Excerpt from a dataset
'''

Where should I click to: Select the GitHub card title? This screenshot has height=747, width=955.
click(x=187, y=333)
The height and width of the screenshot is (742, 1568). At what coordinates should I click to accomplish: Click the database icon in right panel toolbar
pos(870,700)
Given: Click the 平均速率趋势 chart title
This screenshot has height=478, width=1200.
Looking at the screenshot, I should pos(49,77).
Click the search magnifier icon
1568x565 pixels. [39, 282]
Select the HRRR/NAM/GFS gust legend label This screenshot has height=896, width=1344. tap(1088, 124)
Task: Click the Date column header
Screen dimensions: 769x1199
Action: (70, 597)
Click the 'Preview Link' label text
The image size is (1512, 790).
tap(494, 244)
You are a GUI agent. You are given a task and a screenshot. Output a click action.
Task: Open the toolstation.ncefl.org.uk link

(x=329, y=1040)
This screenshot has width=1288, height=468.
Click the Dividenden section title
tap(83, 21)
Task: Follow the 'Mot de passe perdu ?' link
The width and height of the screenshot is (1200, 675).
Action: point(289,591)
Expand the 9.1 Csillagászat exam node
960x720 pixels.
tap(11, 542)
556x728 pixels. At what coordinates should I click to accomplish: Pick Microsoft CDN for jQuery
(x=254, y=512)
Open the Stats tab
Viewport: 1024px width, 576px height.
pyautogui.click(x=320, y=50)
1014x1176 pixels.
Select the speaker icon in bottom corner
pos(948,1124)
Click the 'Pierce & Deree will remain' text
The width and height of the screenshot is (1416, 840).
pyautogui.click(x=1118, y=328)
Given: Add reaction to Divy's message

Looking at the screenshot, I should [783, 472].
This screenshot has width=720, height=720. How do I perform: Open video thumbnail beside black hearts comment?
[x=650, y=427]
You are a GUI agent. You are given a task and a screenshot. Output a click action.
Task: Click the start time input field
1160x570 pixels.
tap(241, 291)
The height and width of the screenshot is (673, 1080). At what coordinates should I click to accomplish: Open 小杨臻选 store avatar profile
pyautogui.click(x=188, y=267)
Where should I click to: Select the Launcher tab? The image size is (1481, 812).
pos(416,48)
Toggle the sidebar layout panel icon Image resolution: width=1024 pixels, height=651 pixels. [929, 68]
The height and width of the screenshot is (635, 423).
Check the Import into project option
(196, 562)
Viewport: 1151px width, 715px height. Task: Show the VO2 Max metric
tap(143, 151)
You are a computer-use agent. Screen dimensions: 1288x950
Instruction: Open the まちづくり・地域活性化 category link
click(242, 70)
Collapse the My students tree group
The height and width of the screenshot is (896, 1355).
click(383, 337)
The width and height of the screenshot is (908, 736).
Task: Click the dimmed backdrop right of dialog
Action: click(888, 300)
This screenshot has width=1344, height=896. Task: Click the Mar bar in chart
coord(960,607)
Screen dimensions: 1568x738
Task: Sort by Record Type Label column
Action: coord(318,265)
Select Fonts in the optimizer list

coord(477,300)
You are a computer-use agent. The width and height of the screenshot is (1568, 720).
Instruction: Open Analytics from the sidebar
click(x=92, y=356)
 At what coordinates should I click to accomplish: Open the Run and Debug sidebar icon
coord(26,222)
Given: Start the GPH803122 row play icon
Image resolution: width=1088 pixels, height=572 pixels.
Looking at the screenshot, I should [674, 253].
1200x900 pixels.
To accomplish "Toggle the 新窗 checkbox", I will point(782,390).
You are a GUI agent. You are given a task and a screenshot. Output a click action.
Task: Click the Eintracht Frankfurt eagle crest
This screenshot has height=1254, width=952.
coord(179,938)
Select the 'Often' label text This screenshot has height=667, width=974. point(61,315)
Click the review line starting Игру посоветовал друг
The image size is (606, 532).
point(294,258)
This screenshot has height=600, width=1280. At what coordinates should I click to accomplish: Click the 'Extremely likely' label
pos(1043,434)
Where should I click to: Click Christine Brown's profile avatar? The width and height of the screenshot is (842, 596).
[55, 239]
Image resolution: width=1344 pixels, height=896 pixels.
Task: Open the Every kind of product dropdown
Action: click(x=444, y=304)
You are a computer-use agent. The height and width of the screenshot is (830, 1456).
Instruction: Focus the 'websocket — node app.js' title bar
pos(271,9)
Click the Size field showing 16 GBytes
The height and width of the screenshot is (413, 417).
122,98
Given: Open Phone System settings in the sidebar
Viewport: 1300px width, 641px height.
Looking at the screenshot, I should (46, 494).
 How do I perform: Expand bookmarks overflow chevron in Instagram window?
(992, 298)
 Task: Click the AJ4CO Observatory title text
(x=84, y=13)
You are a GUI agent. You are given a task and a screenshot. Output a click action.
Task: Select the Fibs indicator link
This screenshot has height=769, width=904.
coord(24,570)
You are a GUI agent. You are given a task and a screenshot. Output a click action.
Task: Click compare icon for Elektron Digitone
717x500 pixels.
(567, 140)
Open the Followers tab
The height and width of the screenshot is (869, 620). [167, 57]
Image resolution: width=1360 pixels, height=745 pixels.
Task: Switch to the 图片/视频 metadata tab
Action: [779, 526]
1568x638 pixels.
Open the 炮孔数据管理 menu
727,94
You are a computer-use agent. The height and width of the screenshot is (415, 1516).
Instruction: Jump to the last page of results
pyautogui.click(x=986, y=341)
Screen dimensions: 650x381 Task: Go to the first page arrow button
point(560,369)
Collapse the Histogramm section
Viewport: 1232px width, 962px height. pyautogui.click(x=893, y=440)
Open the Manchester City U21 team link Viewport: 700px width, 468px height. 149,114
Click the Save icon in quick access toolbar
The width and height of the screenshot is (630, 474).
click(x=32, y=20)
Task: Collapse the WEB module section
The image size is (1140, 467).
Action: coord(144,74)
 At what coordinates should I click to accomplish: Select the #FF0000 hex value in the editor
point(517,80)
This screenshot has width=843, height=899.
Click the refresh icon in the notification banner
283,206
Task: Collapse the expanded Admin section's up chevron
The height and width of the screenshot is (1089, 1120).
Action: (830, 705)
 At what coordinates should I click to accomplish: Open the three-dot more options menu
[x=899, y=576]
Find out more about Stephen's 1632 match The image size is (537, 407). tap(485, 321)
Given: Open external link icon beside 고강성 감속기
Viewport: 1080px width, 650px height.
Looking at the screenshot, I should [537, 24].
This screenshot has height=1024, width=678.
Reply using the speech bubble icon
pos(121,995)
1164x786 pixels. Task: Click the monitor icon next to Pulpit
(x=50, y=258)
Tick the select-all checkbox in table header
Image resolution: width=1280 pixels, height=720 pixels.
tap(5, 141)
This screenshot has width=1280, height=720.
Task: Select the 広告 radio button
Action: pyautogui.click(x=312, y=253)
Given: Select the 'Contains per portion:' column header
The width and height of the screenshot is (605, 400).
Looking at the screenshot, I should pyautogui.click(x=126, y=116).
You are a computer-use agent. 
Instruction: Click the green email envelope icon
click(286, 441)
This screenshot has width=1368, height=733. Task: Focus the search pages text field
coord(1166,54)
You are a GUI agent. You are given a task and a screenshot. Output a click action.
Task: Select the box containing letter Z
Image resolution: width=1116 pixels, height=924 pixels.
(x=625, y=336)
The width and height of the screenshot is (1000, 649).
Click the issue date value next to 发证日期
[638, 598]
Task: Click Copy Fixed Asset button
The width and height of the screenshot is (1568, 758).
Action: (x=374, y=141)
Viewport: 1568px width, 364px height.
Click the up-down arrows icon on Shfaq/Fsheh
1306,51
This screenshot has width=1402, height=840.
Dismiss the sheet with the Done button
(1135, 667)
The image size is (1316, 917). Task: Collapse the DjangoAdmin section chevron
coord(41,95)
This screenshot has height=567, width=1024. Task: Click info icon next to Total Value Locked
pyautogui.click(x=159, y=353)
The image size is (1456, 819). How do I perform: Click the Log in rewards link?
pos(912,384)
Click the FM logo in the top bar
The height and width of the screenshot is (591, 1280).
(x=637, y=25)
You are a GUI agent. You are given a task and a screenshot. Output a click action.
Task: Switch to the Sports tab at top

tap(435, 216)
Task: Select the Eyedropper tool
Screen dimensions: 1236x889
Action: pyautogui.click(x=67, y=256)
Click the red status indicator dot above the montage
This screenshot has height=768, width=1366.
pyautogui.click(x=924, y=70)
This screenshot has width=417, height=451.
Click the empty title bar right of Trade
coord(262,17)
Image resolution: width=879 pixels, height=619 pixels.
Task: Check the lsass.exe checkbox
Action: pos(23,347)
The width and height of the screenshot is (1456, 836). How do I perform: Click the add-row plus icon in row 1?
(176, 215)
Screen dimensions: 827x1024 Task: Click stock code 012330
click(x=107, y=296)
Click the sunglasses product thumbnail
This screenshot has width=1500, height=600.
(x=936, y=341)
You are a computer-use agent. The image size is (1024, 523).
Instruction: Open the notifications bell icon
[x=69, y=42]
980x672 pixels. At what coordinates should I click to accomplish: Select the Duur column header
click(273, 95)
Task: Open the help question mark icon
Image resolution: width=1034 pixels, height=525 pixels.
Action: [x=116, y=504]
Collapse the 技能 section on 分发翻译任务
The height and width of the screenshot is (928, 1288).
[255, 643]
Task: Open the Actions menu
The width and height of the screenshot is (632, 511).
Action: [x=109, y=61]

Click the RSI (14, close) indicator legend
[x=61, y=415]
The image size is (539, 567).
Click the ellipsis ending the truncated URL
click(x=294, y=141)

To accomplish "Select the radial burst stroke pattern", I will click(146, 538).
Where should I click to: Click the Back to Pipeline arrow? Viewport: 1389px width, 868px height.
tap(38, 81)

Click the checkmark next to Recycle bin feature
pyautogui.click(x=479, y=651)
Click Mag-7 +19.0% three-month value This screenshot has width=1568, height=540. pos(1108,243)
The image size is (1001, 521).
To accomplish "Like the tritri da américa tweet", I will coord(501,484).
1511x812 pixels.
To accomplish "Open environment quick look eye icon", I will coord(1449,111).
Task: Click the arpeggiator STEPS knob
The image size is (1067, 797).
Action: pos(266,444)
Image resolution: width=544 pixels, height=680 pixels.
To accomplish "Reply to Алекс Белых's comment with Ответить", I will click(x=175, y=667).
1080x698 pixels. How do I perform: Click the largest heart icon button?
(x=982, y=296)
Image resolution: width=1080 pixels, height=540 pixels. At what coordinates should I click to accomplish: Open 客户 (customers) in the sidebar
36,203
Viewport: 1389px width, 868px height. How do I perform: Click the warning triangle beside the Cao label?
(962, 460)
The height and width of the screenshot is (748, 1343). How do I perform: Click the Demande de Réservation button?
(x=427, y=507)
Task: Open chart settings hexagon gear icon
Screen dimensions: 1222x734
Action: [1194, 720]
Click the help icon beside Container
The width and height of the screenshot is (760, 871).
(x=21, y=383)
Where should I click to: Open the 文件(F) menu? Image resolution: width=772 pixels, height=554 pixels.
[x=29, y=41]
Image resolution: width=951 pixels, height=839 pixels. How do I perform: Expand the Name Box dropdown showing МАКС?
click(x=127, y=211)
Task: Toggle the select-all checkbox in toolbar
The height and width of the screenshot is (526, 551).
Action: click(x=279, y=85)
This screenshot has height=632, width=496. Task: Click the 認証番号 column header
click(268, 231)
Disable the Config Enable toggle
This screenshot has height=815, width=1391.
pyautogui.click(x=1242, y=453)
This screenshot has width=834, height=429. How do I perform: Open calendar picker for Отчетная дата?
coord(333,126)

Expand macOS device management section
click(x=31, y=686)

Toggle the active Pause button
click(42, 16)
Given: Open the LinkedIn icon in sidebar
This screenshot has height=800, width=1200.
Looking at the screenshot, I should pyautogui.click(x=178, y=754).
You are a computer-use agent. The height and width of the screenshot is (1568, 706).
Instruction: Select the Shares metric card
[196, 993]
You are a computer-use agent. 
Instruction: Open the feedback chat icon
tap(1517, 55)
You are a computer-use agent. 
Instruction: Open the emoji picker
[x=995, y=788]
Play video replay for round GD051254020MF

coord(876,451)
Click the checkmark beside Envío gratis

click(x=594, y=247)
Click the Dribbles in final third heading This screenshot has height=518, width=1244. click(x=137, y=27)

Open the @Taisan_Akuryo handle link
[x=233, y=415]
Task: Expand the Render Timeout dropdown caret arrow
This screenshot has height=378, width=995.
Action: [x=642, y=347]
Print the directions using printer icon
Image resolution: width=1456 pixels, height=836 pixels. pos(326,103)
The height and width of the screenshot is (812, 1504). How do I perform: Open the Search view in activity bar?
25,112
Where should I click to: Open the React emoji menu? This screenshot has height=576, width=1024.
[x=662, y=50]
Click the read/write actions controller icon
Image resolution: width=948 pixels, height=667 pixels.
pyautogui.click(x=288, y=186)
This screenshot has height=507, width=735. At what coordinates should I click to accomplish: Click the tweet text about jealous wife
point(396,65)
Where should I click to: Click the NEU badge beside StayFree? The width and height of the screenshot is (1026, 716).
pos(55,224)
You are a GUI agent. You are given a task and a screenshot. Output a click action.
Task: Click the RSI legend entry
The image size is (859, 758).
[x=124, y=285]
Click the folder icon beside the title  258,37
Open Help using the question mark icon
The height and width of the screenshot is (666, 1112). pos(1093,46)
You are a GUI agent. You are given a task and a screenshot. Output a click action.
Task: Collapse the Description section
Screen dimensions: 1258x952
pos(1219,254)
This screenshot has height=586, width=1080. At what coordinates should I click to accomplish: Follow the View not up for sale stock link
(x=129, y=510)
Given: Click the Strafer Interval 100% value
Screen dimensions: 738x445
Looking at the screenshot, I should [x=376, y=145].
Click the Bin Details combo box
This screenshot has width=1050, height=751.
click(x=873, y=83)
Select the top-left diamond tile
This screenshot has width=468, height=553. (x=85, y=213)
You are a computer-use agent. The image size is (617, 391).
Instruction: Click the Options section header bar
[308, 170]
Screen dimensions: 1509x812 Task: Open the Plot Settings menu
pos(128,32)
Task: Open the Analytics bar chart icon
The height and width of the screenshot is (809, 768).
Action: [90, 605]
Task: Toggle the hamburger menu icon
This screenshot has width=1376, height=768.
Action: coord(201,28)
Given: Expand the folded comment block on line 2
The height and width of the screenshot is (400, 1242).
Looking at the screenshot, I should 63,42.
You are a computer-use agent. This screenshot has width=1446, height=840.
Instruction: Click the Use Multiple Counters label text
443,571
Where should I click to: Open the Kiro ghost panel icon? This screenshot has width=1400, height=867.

'''

**Task instructions:**
Count the lines in the entries above that contain the word "beside", and give only the number.

**Expected output:**
7